Lea el texto completo de la carta a continuación:
Las artes y la cultura unen a las personas. Provocan alegría, fomentan la pertenencia, enriquecen a las comunidades y nos ayudan a imaginar nuevas posibilidades. Las artes y la cultura también abren espacio para la complejidad —para lidiar con diferentes perspectivas, para escuchar lo que preferiríamos ignorar y para enfrentar lo que nos incomoda. Las organizaciones culturales, incluidos museos de arte, cultura, historia y ciencia, así como bibliotecas, teatros y espacios de danza y espectáculos, hacen posibles estos encuentros. Son clave para el funcionamiento de una democracia, ya que promueven la libertad de expresión, fomentan el pensamiento crítico y crean importantes oportunidades para el debate público y la disidencia.

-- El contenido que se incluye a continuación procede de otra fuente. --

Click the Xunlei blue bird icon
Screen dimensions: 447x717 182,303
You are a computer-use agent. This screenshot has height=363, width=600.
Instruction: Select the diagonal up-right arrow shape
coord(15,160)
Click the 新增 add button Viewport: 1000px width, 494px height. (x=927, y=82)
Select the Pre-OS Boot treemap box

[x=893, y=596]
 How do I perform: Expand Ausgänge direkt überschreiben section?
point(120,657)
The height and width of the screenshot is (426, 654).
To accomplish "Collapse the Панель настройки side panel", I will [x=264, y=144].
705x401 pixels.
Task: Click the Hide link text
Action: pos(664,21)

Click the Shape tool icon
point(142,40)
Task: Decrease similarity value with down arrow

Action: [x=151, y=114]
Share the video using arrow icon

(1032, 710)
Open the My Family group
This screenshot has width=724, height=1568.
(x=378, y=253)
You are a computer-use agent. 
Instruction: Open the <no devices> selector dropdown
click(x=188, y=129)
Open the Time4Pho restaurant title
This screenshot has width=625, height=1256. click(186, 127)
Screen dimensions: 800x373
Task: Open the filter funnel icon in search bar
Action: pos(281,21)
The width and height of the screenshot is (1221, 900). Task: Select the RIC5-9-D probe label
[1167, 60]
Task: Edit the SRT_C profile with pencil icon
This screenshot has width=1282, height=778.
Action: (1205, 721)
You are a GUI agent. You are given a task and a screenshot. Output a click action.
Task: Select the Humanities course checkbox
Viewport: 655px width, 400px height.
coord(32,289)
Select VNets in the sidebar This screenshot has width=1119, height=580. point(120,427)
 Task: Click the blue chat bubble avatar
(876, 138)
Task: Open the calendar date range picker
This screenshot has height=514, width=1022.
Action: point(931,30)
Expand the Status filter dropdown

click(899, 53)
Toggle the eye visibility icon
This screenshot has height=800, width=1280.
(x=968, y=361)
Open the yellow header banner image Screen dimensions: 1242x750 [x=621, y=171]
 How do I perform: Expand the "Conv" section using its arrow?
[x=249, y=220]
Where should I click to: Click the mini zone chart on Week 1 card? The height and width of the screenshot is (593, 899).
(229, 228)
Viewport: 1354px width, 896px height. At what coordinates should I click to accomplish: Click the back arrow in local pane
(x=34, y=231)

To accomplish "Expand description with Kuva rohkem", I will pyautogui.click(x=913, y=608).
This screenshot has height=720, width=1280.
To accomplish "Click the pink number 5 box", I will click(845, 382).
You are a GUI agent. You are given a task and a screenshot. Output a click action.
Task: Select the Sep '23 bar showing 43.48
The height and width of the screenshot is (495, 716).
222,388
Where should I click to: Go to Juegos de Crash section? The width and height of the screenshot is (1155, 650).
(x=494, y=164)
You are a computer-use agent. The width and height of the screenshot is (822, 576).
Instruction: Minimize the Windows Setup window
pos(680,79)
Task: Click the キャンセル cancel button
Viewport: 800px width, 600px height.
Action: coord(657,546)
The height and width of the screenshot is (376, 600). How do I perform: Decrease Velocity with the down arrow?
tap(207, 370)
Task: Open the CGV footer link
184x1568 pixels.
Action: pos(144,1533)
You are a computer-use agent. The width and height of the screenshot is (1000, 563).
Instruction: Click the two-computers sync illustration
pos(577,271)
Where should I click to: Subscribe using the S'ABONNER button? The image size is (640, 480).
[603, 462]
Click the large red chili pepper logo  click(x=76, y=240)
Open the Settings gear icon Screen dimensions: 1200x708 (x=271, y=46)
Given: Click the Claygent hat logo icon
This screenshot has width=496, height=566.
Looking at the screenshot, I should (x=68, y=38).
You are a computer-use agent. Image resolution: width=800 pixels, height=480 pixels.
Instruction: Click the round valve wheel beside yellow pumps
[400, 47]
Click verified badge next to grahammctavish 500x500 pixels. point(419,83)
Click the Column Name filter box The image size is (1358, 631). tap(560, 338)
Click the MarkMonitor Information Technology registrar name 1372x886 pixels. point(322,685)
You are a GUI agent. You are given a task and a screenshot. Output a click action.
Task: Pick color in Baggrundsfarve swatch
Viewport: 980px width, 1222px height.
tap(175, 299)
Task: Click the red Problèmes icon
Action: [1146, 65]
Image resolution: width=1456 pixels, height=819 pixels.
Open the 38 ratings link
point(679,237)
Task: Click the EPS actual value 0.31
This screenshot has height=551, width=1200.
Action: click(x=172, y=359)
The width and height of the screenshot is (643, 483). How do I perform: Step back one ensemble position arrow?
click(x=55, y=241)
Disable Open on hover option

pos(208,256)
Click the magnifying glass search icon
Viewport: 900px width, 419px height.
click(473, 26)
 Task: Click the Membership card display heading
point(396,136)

Para desempeñar esta función y servir al público con responsabilidad e integridad, las instituciones culturales deben mantener autonomía sobre las opciones de programación, las decisiones curatoriales y el contenido artístico. Necesitan la libertad de mostrar un trabajo visionario que inspire, sea inesperado, desafíe las narrativas dominantes y cuestione a quienes están en el poder. Ejercer autonomía programática es esencial para preservar el propósito institucional y la resiliencia frente a la presión ideológica. Si las instituciones no cumplen con este mandato, corren el riesgo de convertirse en instrumentos de propaganda y estar sujetas a los caprichos de quienes están temporalmente en el poder.
Al ofrecer acceso a una amplia gama de expresiones artísticas y culturales, las instituciones artísticas y culturales nos invitan a empatizar con la experiencia de los demás y hacer preguntas que de otro modo no consideraríamos. Esto aporta matices a las conversaciones polarizadoras y respalda un valor fundamental que define una sociedad abierta y libre: la capacidad de mantener las diferencias.
Como contribuyentes a la esfera del arte y la cultura, y como representantes de las instituciones artísticas y culturales de Estados Unidos que crean espacios para el arte, las ideas, la innovación y la participación pública, nos mantenemos firmes en los valores compartidos que conforman un panorama artístico y cultural sólido: libre expresión, debate activo, responsabilidad y cuidado.
Con este espíritu, afirmamos nuestro compromiso con lo siguiente:
Nos mantendremos fieles a nuestra responsabilidad democrática de actuar como guardianes de la libertad artística y del pensamiento independiente.
Afirmamos la independencia de nuestra programación al servicio de nuestra misión y nos comprometemos a resistir las presiones externas, asegurando así la credibilidad y autoridad cultural de nuestra organización.
Apoyaremos a otras instituciones que enfrentan presión política y seguiremos siendo un campo unido por valores y principios compartidos.